When you’ve blown a Rule 90 Request for Admissions and want to get out of what you’ve been deemed to admit, you’ve got to clear two (count ’em, two) bars.
Judge Elizabeth A. (“Tex”) Copeland will show you how, as she lets Cindat Manhattan Hotel Portfolio LLC, Docket No. 12905-20-, filed 3/20/24, out of at least some of theirs. Cindat missed three (count ’em, three) Requests, but woke up a couple weeks (hi, Judge Holmes) after the last was deemed, and wanted out. Cindat claimed “additional facts and items of proposed evidence have come about, and therefore Petitioner should not be subject to deemed admitted Admissions that are inconsistent with the evidence.” Order, at p. 1.
Looks like Cindat either changed counsel or retained counsel; good move.
First bar. Show facts that refute the deemed admissions. Merely claiming IRS can’t prove what you are deemed to have admitted isn’t enough. Show what you will prove (and can prove) on the trial. And DKI (deny knowledge or information sufficient to form a belief as to the truth of the deemed) is also a nonstarter. “We may deny a taxpayer’s motion to withdraw deemed admissions when it claims it has insufficient information to admit or deny facts of which it has personal knowledge.” Order, at p. 2. (Citation omitted). In short, you have enough to go to trial.
Second bar. Prejudice to IRS. “We should not lightly weigh the burdens of establishing admissions for a party who properly uses Rule 90 to advance litigation initiated by the opposing party. But neither should we find prejudice merely because the party who obtained the admissions would need to pursue its case on the merits.” Order, at p. 2. (Citations omitted). For example, a witness formerly available is now unavailable, documents formerly existing destroyed (e-mails purged), or last-minute attempts to disrupt trial strategy (ambush). In short, unfair surprise.
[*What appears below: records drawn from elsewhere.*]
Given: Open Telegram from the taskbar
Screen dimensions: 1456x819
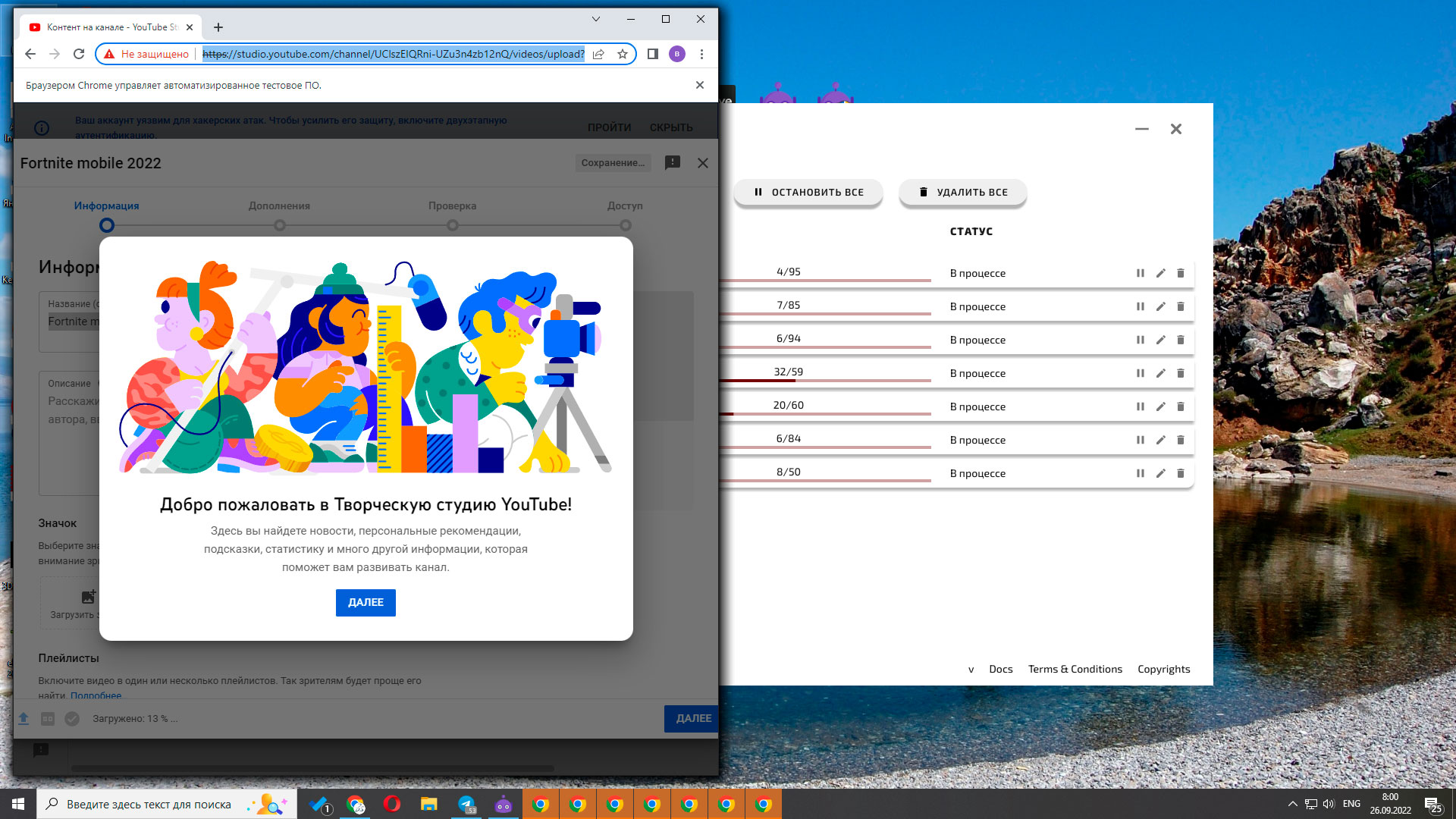Looking at the screenshot, I should tap(466, 804).
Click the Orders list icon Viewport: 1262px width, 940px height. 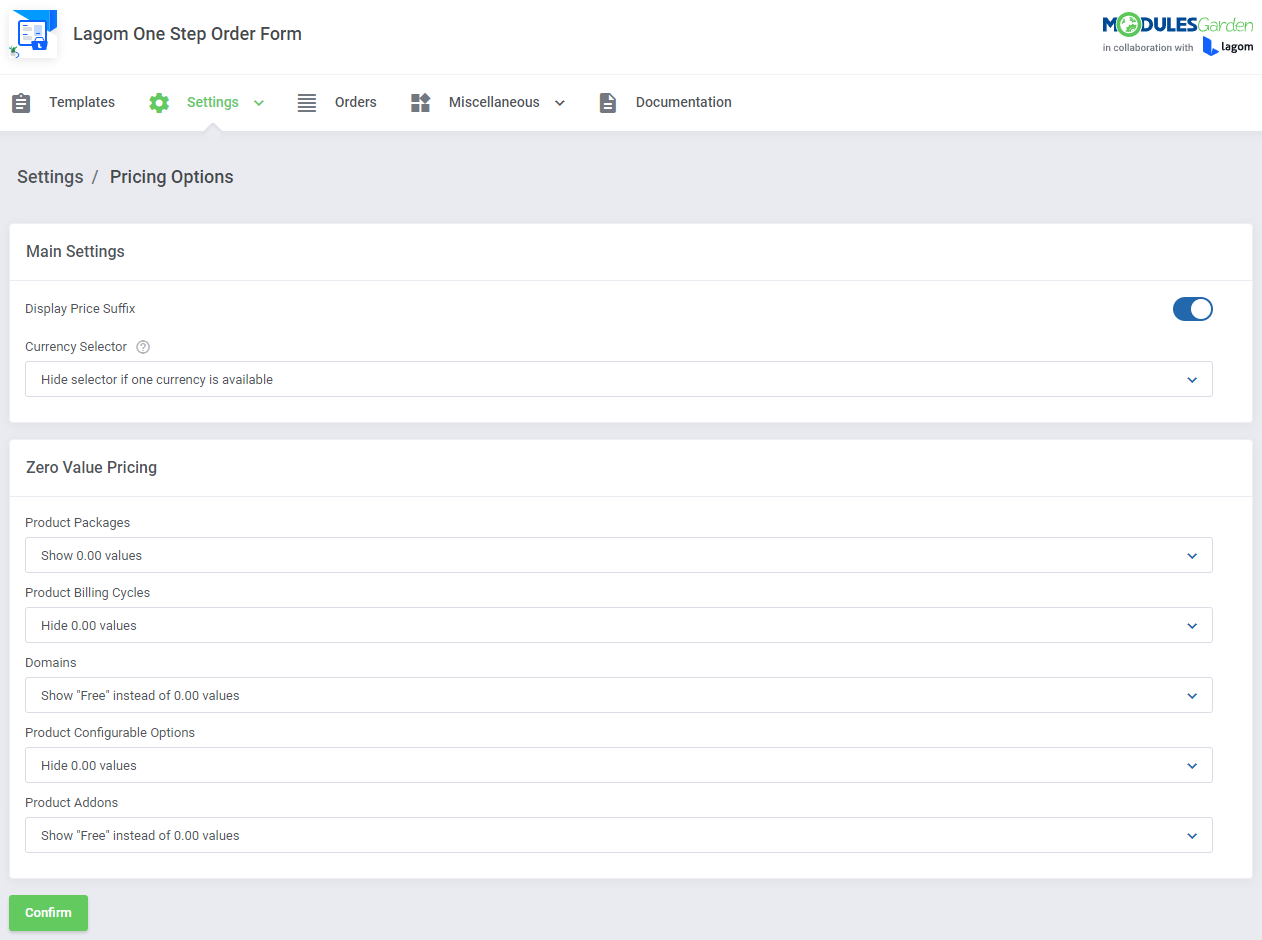pos(306,101)
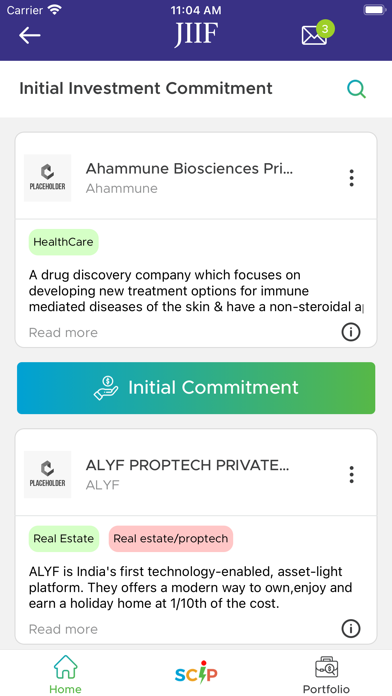Screen dimensions: 392x696
Task: Go to the Portfolio tab
Action: pos(326,674)
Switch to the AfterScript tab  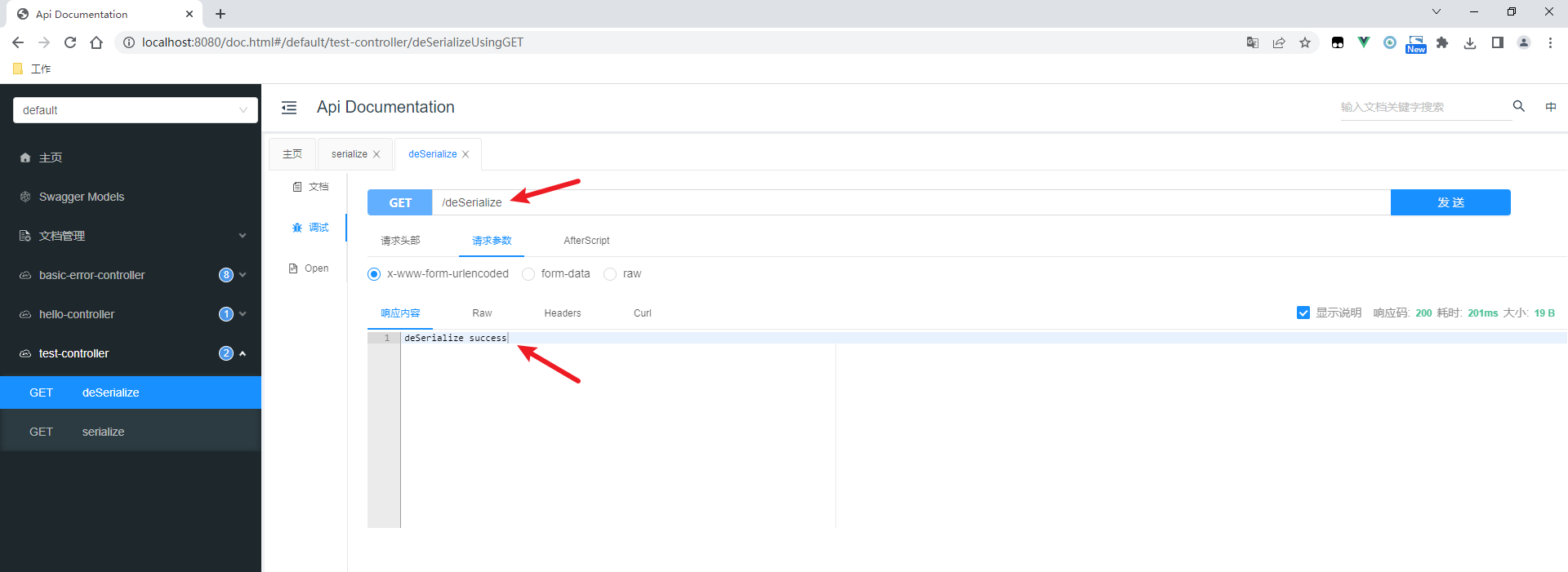(586, 241)
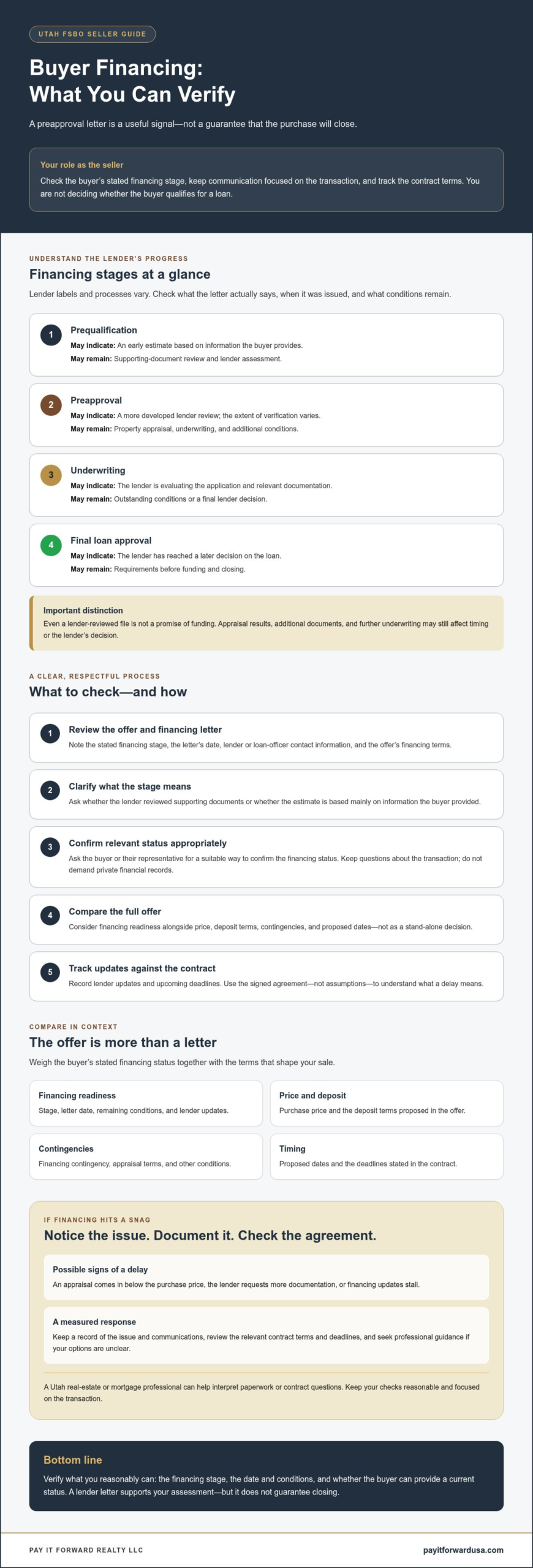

Cindat finds fault with IRS’ requests; claims they’re ambiguous. Judge Tex Copeland agrees, and lets Cindat clear up the ambiguities on the trial. Of course, any lawyer who can’t find an ambiguity should find another way to make a living. And IRS knew these objections to admissions were on the table, because Cindat had earlier moved to withdraw the admissions (denied without prejudice).
Admissions calling for legal conclusions going to the matters at the heart of the controversy are of course subject to withdrawal.
But the Request for Admissions remains a useful tool for pinning down an adversary. Draft carefully.